Start with Why. Then figure out How. That leads to What. Never start with What.
Oculus kickstarted the modern, fledgling virtual reality industry – literally, on Kickstarter. VR has been around in various forms for decades. The Oculus Rift represented a major leap forwards and received massive goodwill and public support.
Fast forward to now and there are multiple players in the market. Most notably Oculus (now owned by Facebook) and the Vive from the odd pairing of Valve and HTC. But this industry isn’t like home video in the 80s – back then, home video was definitely going to happen. The format war between VHS and Betamax was daft, but it didn’t threaten the very concept itself.
VR is in a very different place. The job of the Vive and the Oculus Rift is not to be the dominant VR device, but to convince the public that VR is even worth doing in the first place. On the adoption life cycle we’re still very much in innovator territory, barely into the early adopter phase.
Simon Sinek talks about the importance of understanding your Why. Defining yourself by your Why is what gives you the edge over your competitors, or makes you stand out from the crowd. Most people and companies lead with their What, and make that their mission statement but this doesn’t give you much room to manoeuvre.
Apple, historically, have had a clear Why: doing things differently. It’s why they’ve been able to diversify into other markets and revolutionise entire industries such as mobile and music. It’s why the nerdiest company of the 90s was able to reinvent itself as a leading fashion and lifestyle brand in the late 2000s.
This is also why most Android and Windows Phone manufacturers have failed to do the same, despite having the technical ability to make products as good as the iPhone. They define themselves as producers of mobile phones. That makes them boring. It makes them unappealing to consumers.
People who Kickstarted Oculus in the first place and people who are now investing in the Vive or Rift products are not interested in product and brand. They are committed to the cause, of making VR work and Become A Thing. Their Why is that they want VR to have a future.
Right out of the gate, Oculus shared this Why and people with the same Why were drawn to it like moths to a flame. But things have changed.
As reported, Oculus are going to considerable effort to create exclusives, and lock products into their ecosystem. Some Oculus games won’t work on other VR devices, not due to hardware limitations but for corporate reasons. Those are not the actions of a company which wants VR to succeed: they’re the actions of a company which wants VR to succeed only if they’re the ones selling it.
Contrast this with the Vive, where Valve have explicitly stated that they won’t be doing exclusives. They’re using a generally open framework. Anything that works on the Vive will work on any other VR device, if it’s capable.

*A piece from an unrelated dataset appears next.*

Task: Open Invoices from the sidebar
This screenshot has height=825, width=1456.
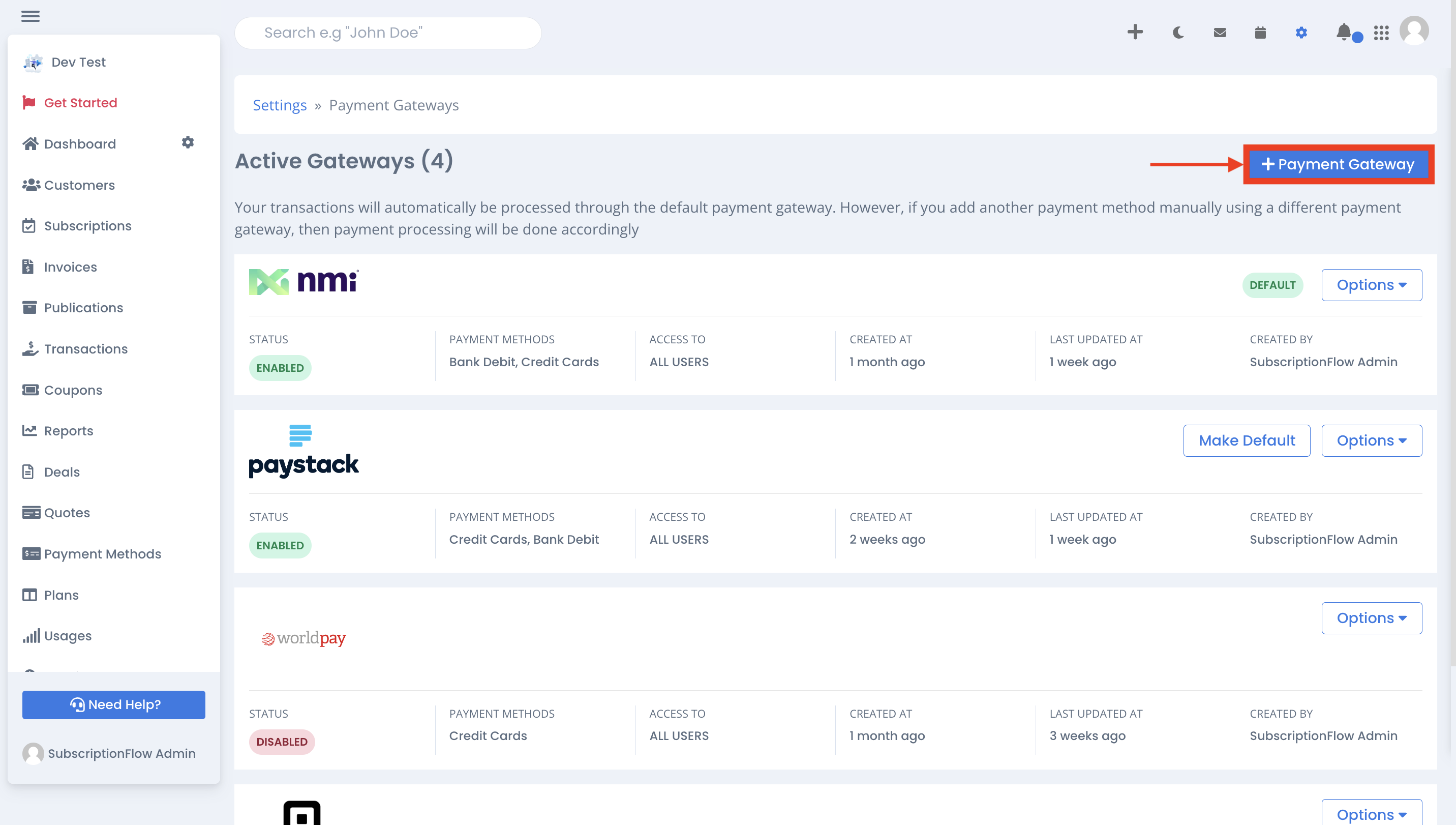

Oculus have forgotten their Why. They’re leading with their What: We will have the leading VR platform. The How then becomes: We make a high quality, restricted hardware platform and provide incentives to developers to make their products exclusive to our platform. The Why doesn’t even get a look-in.
Valve/HTC are leading with their Why: We want virtual reality to succeed, and to become a powerful cultural force. Their How becomes: We make powerful products and make them as widely available to developers and consumers as possible. The What is consequently: We make great VR hardware. All their decisions flow from that Why, and it’s evident in everything they do.
The problem for Oculus is that nobody cares about their What. But anybody willing to invest in VR hardware at this nascent stage will automatically resonate with Valve/HTC’s clear Why. The messages and philosophies emanating from the companies are vastly different.
To general consumers this might not matter hugely. If VR was an established entertainment industry, Oculus could succeed through manipulations alone, just as lots of dull companies quite happily sell TVs. But VR is nowhere near general consumers. It’s perhaps on the radar of early adopters but only barely. It’s hardly registered for the early majority. So the market so far is comprised of innovators, those pioneering, visionary spenders who are willing to take a chance simply because they want a thing to happen.
For those people, hardware and price comparisons don’t matter. All that matters is that VR itself has a bright future. There have been so many false starts over the years that the idea of it fizzling out again is too heartbreaking to consider.
VR has to feel revolutionary. Oculus, presumably influenced by their owners, have taken themselves out of the changing the world game and have instead defined themselves as a product platform. At this stage in VR’s life cycle that’s a risky move. There are few things less attractive to innovators and early adopters.